A thought that conjures up excitement, anticipation, and possibility is that polio may soon be a disease of the past, worldwide. With only 13 cases of wild poliovirus reported across the globe so far in 2018, eradication efforts are moving in the right direction. Only one disease, smallpox, has been eliminated using vaccines, per UNICEF. Polio could be next, thanks to the power of two tiny drops of vaccine and one big organization, Rotary. While polio, once contracted, can’t be cured, it is entirely preventable through vaccines. Rotarians in St. Augustine and St. Johns County are contributing to the fight against polio. Local clubs donate to Rotary International’s “End Polio Now” campaign, and some have sent boots-on-the ground volunteers. Marie Turnbull’s direct experience with her mother’s polio inspired her to join the Rotary Club of St. Augustine Beach and travel to India with a Rotary “National Immunization Day” team. She experienced, first-hand, the impact of Rotary’s efforts to address needs in communities across the world. Local Interact clubs, Rotary-sponsored groups at the high school level, are doing their part to help wipe out polio, too. Interact members at St. Augustine High School (SAHS) have sold purple glow bracelets at one home football game every year since 2004. Why purple? Because immunization teams show who has been given the vaccine by painting one of the recipient’s pinky fingers purple. “It’s a great to see the stands glowing with purple to represent eradicating polio. The kids really love it because they know that, thanks to the Bill and Melinda Gates Foundation, their efforts will be tripled,” states SAHS teacher and Interact sponsor/Rotarian, Suzanne Stauble, referring to support from the Bill and Melinda Gates Foundation that matches two dollars for every dollar given toward eradication efforts.

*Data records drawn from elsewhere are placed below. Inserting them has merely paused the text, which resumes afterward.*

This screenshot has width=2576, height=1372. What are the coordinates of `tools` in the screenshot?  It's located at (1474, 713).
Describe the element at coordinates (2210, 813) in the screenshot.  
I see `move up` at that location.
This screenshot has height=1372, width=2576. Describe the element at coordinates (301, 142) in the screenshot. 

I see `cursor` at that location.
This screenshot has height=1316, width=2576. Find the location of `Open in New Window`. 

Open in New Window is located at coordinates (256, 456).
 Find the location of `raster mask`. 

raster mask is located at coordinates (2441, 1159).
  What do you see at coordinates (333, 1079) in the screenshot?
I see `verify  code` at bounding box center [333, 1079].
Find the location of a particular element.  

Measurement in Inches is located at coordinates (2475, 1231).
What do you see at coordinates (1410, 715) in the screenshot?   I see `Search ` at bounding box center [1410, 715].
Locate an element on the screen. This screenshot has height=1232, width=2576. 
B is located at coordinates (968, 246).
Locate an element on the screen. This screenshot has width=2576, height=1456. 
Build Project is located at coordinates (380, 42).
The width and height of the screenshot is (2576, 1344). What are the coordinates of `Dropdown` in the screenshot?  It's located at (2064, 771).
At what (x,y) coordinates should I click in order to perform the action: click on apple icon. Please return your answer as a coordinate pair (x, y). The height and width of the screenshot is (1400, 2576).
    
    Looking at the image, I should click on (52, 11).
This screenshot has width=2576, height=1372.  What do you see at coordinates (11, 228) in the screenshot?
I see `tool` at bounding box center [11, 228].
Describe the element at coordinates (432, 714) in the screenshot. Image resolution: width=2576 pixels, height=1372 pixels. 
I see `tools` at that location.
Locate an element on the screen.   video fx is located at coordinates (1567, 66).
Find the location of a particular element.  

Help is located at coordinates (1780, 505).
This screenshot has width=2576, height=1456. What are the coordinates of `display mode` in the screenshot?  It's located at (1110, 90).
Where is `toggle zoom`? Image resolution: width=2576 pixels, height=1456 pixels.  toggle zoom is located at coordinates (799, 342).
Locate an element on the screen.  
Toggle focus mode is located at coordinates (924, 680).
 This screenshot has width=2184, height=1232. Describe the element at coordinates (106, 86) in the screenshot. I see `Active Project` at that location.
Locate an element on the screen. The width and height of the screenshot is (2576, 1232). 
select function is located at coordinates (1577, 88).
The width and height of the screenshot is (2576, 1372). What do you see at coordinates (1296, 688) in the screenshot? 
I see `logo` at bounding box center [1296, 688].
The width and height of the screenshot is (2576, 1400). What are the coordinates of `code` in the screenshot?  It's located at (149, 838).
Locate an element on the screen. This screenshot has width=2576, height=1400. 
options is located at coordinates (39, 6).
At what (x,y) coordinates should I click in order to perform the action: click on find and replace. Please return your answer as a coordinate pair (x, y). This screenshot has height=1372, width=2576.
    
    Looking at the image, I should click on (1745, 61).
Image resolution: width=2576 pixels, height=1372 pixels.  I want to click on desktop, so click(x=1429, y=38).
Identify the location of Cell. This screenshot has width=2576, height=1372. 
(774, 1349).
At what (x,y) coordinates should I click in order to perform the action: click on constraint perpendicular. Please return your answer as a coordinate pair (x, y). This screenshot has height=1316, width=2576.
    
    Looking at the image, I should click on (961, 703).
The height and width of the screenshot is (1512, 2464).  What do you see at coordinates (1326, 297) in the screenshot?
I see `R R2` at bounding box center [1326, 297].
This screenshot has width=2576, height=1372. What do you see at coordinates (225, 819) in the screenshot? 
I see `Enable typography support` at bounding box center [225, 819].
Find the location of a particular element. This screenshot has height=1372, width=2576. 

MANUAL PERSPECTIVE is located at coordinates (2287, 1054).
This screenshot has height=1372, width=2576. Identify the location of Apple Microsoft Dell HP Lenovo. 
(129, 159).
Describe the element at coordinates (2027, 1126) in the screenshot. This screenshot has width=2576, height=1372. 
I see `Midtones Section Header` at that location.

While Rotarians are continuing the fight to eliminate polio in three more countries, Afghanistan, Pakistan, and Nigeria, it doesn’t mean that’s their only project aimed at fulfilling their motto of “Service Above Self.” Clubs in St. Johns County support a variety of programs, both with their time and money, from providing scholarships to picking up trash on beaches and at schools to bringing clean water options to communities in the US and abroad. Rotary Club of St. Augustine President Bobby Crum summed up Rotary’s involvement well, saying, “This year’s presidential message is ‘Be the Inspiration.’ We’re working on doing that and living that every day.”